Do alto de décadas de
experiência, o jornalista Jânio de Freitas chamou-a de operação virada de mesa.
Seu fulcro ocorreu na quinta-feira (25/7). O ministro Sérgio Moro tentou, num
movimento de ousadia extrema, destruir os sinais cada vez mais abundantes de
que, quando juiz, agiu com parcialidade flagrante, visando interferir na
disputa pela Presidência e favorecer uma coalizão de forças que o levaria ao
governo.
Jânio reconstrói os fatos,
utilizando-se das próprias declarações (ou tuítes) do ministro. Em evidente
abuso de poder, ele apoderou-se dos registros de uma investigação que corria em
sigilo de justiça. Passou a disparar, para altas autoridades da República,
telefonemas nas quais as “alertava” para o fato de suas comunicações terem sido
supostamente vazadas por hackers.
É muito duvidoso que se
referisse apenas aos autos do processo. Tudo indica que se apoiou,
principalmente, em informações (e violações) produzidas nos EUA. Seus objetivos
eram claros: a) construir rapidamente um consenso em favor da destruição do
material; b) ainda mais importante, estigmatizar – e tornar politicamente
inócuas – as revelações feitas por The Intercept sobre sua conduta. O plano era
óbvio: tudo recairia na vala comum dos vazamentos produzidos por criminosos e,
portanto, de efeito nulo e divulgação condenável.

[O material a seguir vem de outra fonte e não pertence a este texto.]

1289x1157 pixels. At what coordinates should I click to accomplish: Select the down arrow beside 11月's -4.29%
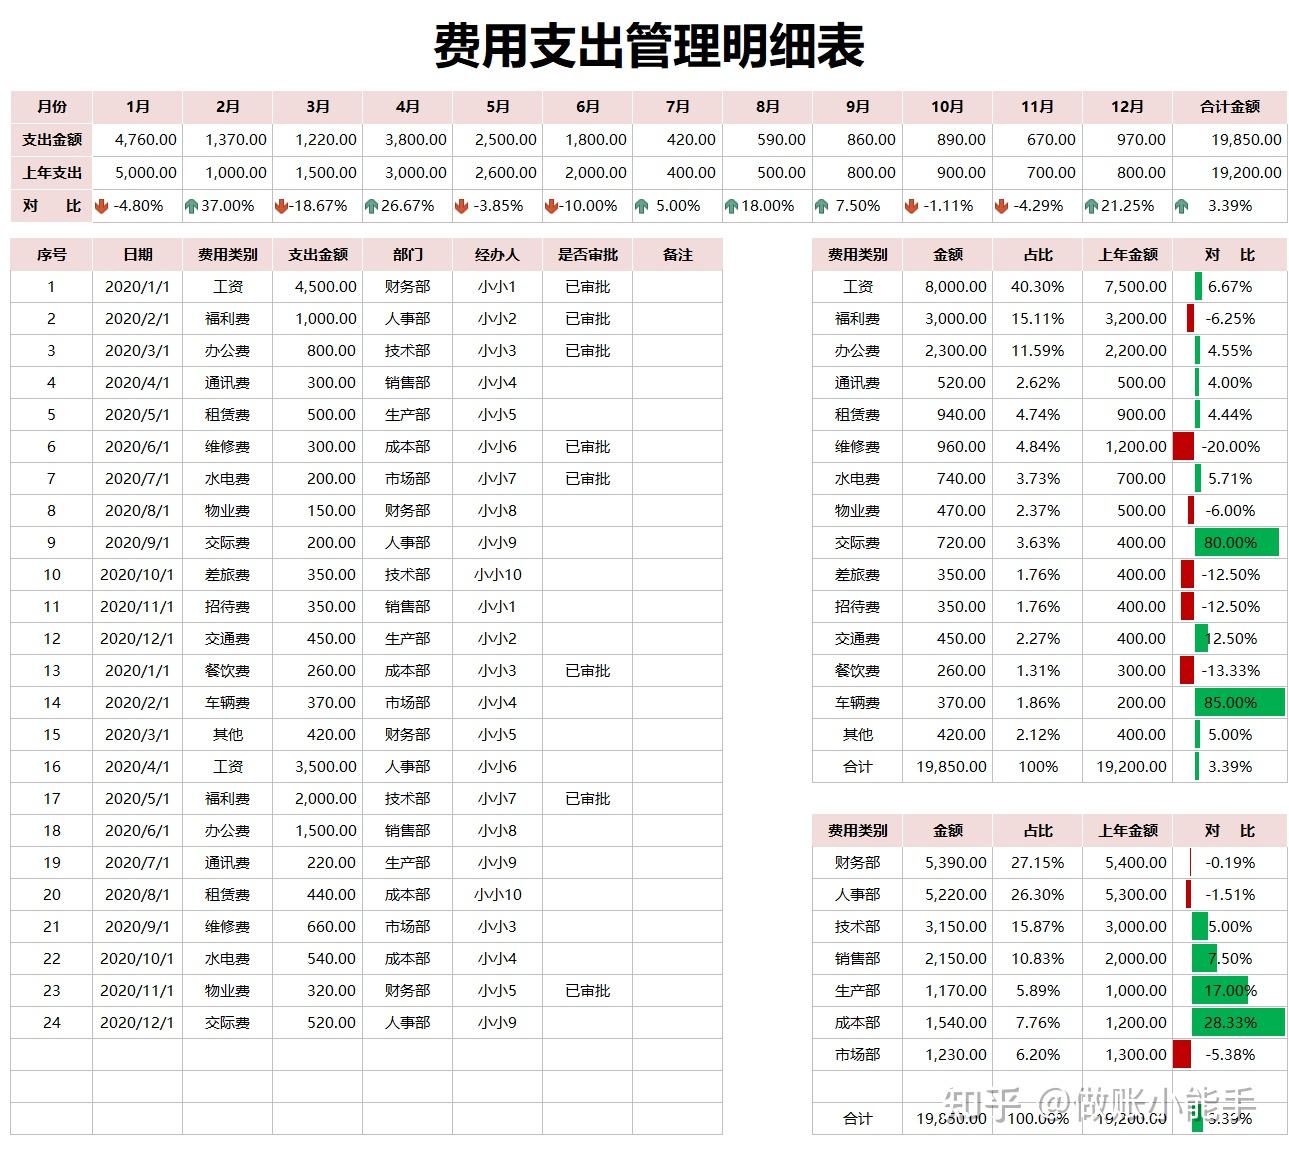tap(1000, 206)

Mas a tentativa de Sérgio Moro
fracassou.
Primeiro porque, já pela
manhã, o jornalista Glenn Greenwald revelou a Veja diálogos que manteve com o
hacker que o abastece de informações. Ficou claro, então, que há em curso dois
vazamentos: o de The Intercept, que teve como foco os diálogos do procurador
Deltan Dallagnol no Telegram; e um outro, incomparavelmente mais vasto, que é
atribuído a pequenos estelionatários paulistas – mas só pode ser obra de
agentes muito mais poderosos. O segundo motivo do fracasso é a dignidade que
ainda resta no STF. Na tarde da quinta, o ministro Marco Aurélio Mello frisou,
em entrevista à jornalista Monica Bergamo, que Moro não tinha nem a mínima
autoridade para destruir o conteúdo das gravações, nem mesmo direito de acesso
a elas.
A operação virada de mesa foi,
em sua primeira tentativa, abortada. Pior, para Moro: começaram a surgir sinais
de que o feitiço poderia virar contra seu inábil urdidor. No fim de semana, a
Folha de S. Paulo lembrou que, de acordo com o princípio constitucional de
“ampla defesa” e segundo a jurisprudência do STF, os réus têm direito a obter e
invocar, em seu favor, mesmo as provas produzidas de maneira ilícita. Ou seja,
os registros das “centenas de violações de sigilo na internet” além de não
serem destruídos, teriam de aparecer. Talvez por isso, veio nova reviravolta
acrobática. Nas últimas horas, a hipótese de “cerca de mil” vazamentos,
afirmada com tanta certeza e alarde há poucos dias, começou a ser relativizada.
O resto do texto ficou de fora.